▶ _Saved entries_:
※ ※ ※

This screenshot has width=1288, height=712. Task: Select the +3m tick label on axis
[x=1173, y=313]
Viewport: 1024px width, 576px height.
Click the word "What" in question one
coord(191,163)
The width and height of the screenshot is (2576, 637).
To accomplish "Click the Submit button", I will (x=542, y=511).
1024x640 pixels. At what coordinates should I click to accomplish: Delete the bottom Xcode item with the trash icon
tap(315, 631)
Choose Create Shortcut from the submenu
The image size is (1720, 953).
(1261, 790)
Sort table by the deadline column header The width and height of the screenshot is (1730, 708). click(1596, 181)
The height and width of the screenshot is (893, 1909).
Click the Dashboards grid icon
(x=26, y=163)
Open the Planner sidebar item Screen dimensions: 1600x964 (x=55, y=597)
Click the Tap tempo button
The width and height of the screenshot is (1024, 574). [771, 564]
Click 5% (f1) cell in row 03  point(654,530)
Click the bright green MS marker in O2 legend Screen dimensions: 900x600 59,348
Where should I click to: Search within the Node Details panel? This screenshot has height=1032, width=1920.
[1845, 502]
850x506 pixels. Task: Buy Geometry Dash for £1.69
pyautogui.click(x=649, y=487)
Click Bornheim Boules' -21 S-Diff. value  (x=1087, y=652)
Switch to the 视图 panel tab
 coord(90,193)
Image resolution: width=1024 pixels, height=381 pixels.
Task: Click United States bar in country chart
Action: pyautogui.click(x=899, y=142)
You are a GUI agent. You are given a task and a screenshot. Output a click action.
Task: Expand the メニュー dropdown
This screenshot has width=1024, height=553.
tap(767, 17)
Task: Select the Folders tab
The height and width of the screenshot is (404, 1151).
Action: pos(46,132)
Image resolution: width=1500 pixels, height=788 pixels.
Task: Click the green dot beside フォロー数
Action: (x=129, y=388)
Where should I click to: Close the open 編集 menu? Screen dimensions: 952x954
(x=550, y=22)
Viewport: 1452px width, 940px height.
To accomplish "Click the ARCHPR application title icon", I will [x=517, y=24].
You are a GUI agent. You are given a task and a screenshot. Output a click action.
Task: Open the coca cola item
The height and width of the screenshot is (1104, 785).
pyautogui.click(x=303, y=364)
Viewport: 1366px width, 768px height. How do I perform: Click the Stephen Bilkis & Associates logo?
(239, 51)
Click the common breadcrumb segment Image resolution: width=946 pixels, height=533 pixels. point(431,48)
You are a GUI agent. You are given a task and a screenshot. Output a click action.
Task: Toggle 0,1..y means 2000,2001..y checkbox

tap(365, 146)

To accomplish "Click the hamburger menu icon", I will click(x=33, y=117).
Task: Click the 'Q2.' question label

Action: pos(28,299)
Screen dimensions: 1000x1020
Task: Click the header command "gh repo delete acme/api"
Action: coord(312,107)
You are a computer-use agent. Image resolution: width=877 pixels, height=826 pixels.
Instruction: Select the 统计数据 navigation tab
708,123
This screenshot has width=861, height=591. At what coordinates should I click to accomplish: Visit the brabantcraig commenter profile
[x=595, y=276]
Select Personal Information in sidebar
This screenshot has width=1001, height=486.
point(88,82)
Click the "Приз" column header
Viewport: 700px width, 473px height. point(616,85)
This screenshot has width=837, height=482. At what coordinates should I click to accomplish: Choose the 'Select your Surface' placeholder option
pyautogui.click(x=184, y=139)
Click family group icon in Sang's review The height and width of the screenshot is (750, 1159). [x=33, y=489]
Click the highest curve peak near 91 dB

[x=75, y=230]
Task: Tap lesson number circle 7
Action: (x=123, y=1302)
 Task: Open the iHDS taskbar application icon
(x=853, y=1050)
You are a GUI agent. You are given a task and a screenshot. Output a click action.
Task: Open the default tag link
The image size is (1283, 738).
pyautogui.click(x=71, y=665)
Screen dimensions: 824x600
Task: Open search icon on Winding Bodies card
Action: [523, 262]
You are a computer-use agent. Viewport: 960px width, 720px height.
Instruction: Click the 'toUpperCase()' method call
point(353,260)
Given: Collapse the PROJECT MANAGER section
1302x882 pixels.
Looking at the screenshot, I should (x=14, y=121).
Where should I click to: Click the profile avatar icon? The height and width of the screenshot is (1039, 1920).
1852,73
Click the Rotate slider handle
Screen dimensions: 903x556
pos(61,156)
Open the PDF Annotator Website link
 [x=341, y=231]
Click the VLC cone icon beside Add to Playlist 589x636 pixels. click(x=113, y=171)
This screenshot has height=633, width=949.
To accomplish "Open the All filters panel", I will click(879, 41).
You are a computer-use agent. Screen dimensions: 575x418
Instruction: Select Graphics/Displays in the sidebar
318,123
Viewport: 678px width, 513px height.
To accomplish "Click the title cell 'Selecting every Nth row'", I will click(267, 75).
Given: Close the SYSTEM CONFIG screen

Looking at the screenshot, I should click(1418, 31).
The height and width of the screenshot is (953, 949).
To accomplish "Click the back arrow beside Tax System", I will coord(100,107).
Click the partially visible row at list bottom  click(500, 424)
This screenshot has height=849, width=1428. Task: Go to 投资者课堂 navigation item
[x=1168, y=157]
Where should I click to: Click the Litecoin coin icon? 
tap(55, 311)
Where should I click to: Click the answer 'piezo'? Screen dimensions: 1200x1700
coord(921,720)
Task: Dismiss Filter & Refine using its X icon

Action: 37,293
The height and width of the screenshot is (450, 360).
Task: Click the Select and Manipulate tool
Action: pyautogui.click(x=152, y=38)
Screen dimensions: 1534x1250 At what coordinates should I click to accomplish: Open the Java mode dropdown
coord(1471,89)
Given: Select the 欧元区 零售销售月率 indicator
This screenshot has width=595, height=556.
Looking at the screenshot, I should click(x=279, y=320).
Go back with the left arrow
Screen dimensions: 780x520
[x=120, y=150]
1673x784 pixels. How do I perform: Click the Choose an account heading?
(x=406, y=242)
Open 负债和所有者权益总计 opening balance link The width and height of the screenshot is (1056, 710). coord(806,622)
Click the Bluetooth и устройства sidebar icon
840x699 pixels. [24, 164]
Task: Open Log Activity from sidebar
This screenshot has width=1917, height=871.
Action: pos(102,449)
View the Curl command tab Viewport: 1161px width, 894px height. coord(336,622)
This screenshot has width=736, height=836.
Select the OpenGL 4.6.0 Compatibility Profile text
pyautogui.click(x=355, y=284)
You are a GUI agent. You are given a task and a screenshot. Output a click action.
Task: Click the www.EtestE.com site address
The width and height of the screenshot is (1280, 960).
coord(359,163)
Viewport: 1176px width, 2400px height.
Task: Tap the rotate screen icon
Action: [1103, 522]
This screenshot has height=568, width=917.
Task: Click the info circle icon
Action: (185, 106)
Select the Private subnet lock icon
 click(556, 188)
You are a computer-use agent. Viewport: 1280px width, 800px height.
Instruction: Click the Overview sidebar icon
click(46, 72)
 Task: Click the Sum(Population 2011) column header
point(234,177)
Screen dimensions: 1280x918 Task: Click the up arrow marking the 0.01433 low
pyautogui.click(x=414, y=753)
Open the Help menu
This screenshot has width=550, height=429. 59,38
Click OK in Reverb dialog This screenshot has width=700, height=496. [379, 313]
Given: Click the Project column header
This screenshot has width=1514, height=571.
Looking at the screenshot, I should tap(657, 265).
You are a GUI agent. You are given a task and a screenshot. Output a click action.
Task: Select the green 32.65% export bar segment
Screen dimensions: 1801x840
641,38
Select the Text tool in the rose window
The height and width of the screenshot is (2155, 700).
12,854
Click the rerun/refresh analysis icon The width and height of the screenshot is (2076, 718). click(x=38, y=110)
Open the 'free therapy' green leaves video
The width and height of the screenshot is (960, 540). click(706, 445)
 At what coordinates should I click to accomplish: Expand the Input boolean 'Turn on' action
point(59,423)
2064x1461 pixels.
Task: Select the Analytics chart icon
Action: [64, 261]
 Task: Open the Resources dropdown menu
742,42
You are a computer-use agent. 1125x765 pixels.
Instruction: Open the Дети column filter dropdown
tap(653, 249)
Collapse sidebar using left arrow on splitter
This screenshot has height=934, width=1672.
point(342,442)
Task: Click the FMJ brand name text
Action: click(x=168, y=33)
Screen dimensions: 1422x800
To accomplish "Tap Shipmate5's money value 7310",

※ ※ ※

▶ _Work order_:
Set down precisely the lines above between the line holding "The height and width of the screenshot is (893, 1909)." and the line holding "Task: Select the Folders tab", inclusive, and nothing beyond them.

▶ _Solution to the exercise_:
The height and width of the screenshot is (893, 1909).
Click the Dashboards grid icon
(x=26, y=163)
Open the Planner sidebar item Screen dimensions: 1600x964 (x=55, y=597)
Click the Tap tempo button
The width and height of the screenshot is (1024, 574). [771, 564]
Click 5% (f1) cell in row 03  point(654,530)
Click the bright green MS marker in O2 legend Screen dimensions: 900x600 59,348
Where should I click to: Search within the Node Details panel? This screenshot has height=1032, width=1920.
[1845, 502]
850x506 pixels. Task: Buy Geometry Dash for £1.69
pyautogui.click(x=649, y=487)
Click Bornheim Boules' -21 S-Diff. value  (x=1087, y=652)
Switch to the 视图 panel tab
 coord(90,193)
Image resolution: width=1024 pixels, height=381 pixels.
Task: Click United States bar in country chart
Action: pyautogui.click(x=899, y=142)
You are a GUI agent. You are given a task and a screenshot. Output a click action.
Task: Expand the メニュー dropdown
This screenshot has width=1024, height=553.
tap(767, 17)
Task: Select the Folders tab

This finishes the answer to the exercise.